FlyLingual

Fuel Tester Use and Buyer's Guide

What’s a fuel tester for?

If you’ve spent time around general aviation aircraft, you’re probably aware that a fuel tester is an important piece of equipment in any flight bag. Testing the fuel your aircraft is a critical part of the preflight process. A good fuel tester allows you to see any sediment, debris, or water that might be present in your fuel. If you see anything in your fuel that’s not supposed to be there, don’t fly until you’re certain the contaminant has been removed.

100LL avgas aviation fuel is similar to the gasoline in your car, but there are a few key differences. First, avgas contains tetraethyl lead (TEL) which prevents engine knocking. The “LL” in the “100LL” designation means that there is a lower amount of this lead. It also contains a blue colored dye to distinguish it from other liquids and different grades of gasoline.

How to test 100LL fuel

No matter which fuel tester you end up purchasing, the basic process of checking your fuel will be the same—though the equipment does vary. Some fuel testers are designed to recycle the fuel that you’re testing, making it easy to return to the tank. Others are useful for sampling at 8 or 9 different locations without having to empty the fuel tester. In almost every case, the process is simple and something that you should never skip out on doing. Clean fuel on the ground makes for a clean running engine up in the air.

So what do we look for when we’re testing avgas? First and foremost, the liquid that comes out of your fuel sump should be blue. All 100LL avgas is required to contain a blue dye. If you see any clear liquid, there is a good chance that your fuel is contaminated with water.

In addition to liquid contamination, be sure to check for any solid sediments. Any debris could potentially plug up your fuel lines or foul the engine.

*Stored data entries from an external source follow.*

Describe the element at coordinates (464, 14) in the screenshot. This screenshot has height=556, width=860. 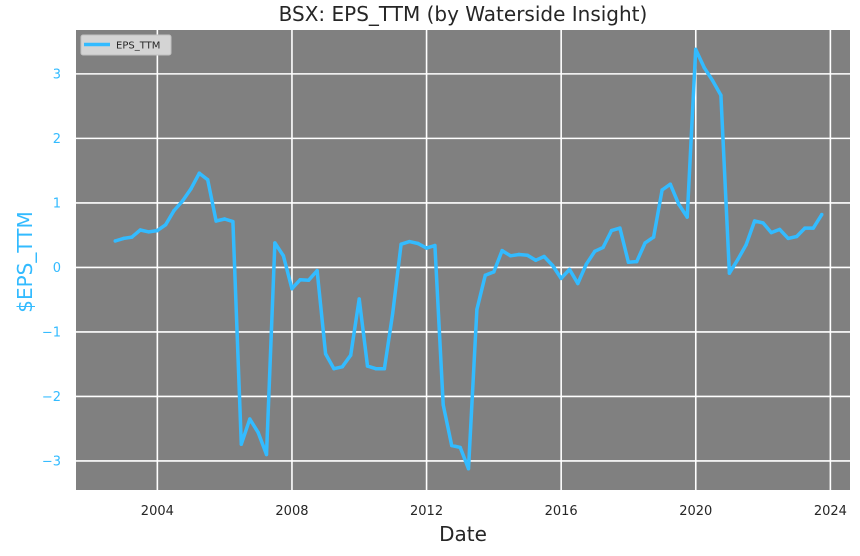
I see `chart-title: BSX: EPS_TTM (by Waterside Insight)` at that location.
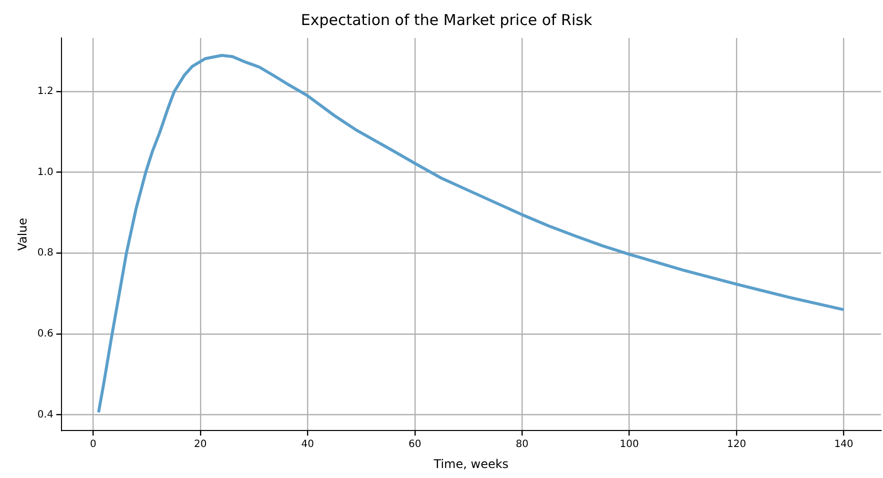 This screenshot has height=478, width=883. I want to click on chart-title: Expectation of the Market price of Risk, so click(446, 20).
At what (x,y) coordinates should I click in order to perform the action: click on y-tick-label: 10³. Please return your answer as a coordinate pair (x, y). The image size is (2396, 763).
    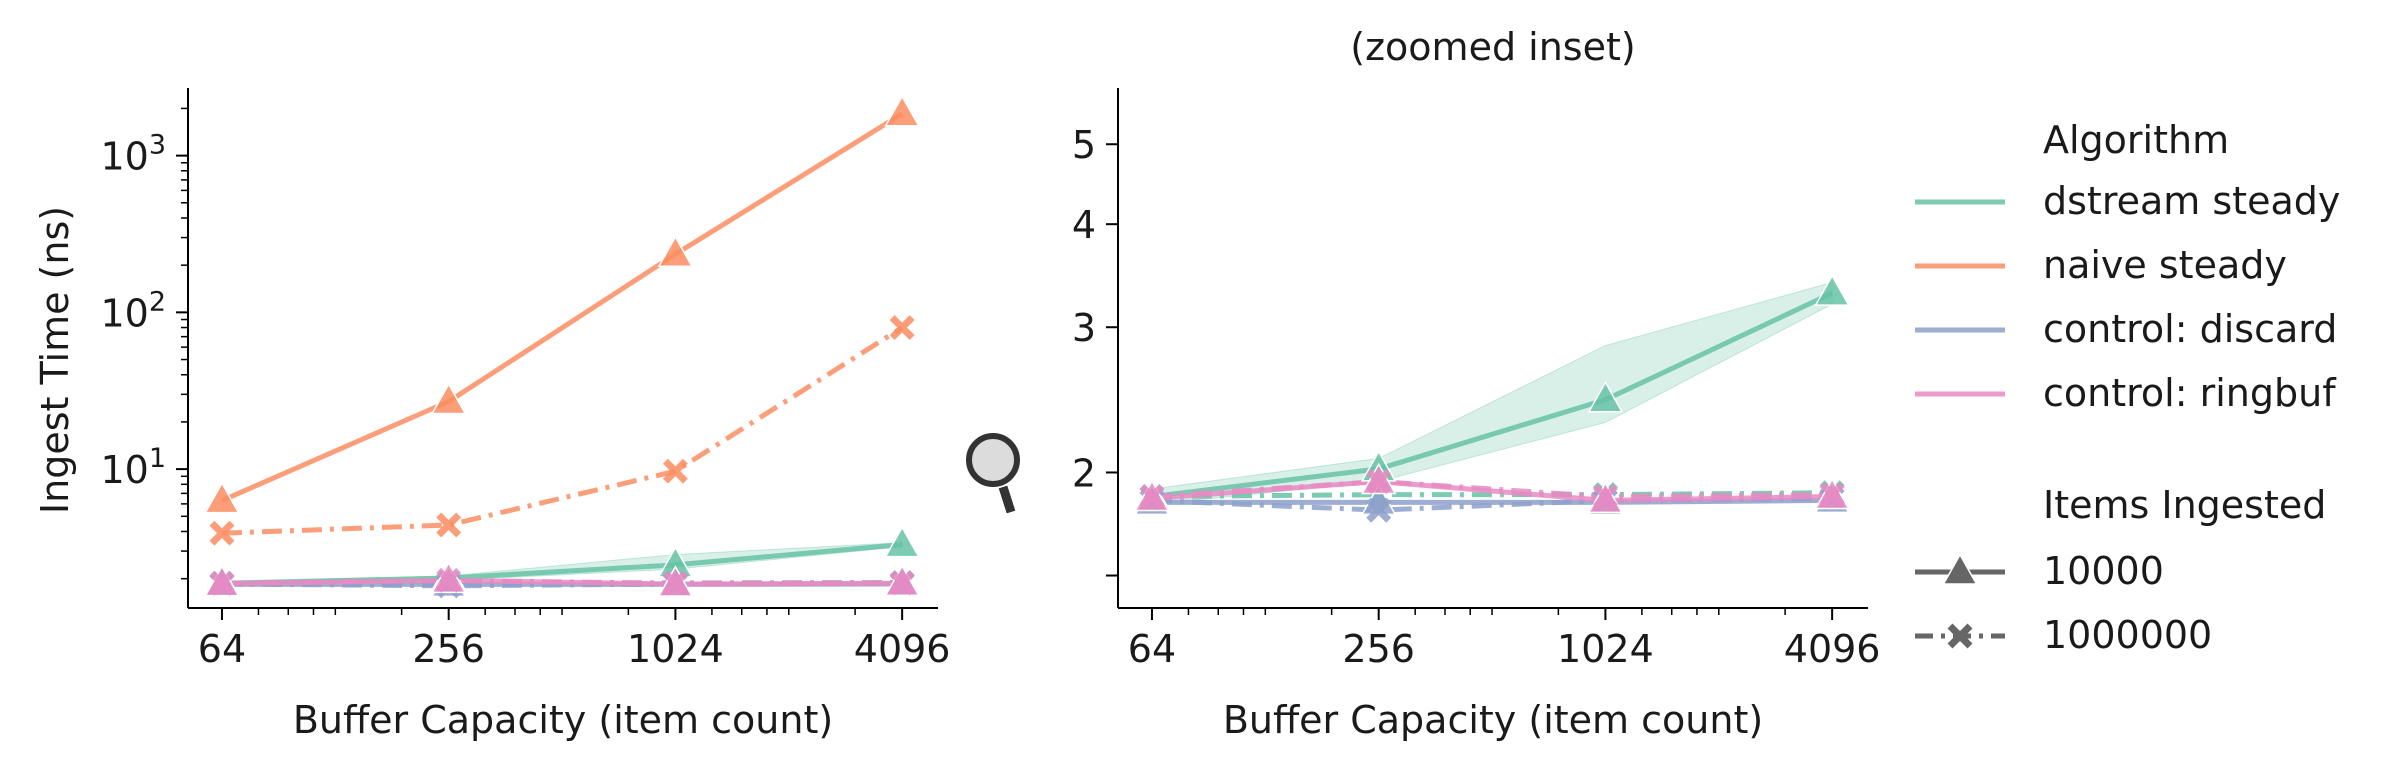
    Looking at the image, I should click on (133, 154).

Finally, make sure you’re sampling from each of your fuel sumps. Just because you didn’t observe any issues with fuel in the first two, doesn’t mean that the others are good. Water, in particular, is much denser than avgas and will always settle to the lowest point in your fuel tank.

GATS Jar

The main benefit of the GATS Jar fuel tester is the ability to recycle the fuel. When you’re done collecting and inspecting your fuel sample, open up your gas cap and pour the fuel back into the tank. A screen on the GATS Jar ensures that particulates get filtered out—although if there’s lots of sediment in your fuel, you probably shouldn’t be putting it back in your tank, let alone flying. A reversible sump actuator gives the GATS Jar the versatility to work with either pin or petcock sump actuators.

MultiSump Fuel Tester

As the name suggests, the MultiSump Fuel Tester makes testing from many sump points easier. Fill the upper sampling cup at each sump point. After inspecting the fuel, it can be drained into the lower reservoir—just tip the jar in any direction. Once each sump has been inspected, you can empty the fuel back into your tank with the optional strainer. With the MultiSump, you can test upwards of 8 sumps before needing to empty the lower reservoir.

Classic Fuel Tester

This classic design Aircraft Fuel Tester keeps thing simple and affordable. This particular model includes a screwdriver tip as well as an adapter to access recessed drains. Becuase there isn’t an included filter, your fuel samples will need to be thrown out.

GoCheck Preflight Multi-Tool

Much more than just a fuel tester, the GoCheck Preflight Multi-Tool also includes a screwdriver, dipstick wiper, red and white flashlight, and stall horn tester. Like the GATS Jar, the built-in filter makes it easy to pour fuel samples back into the tank. This tool goes well beyond being a simple fuel tester, but if you’re looking to make the most of the limited space in your flight bag, it might be the way to go.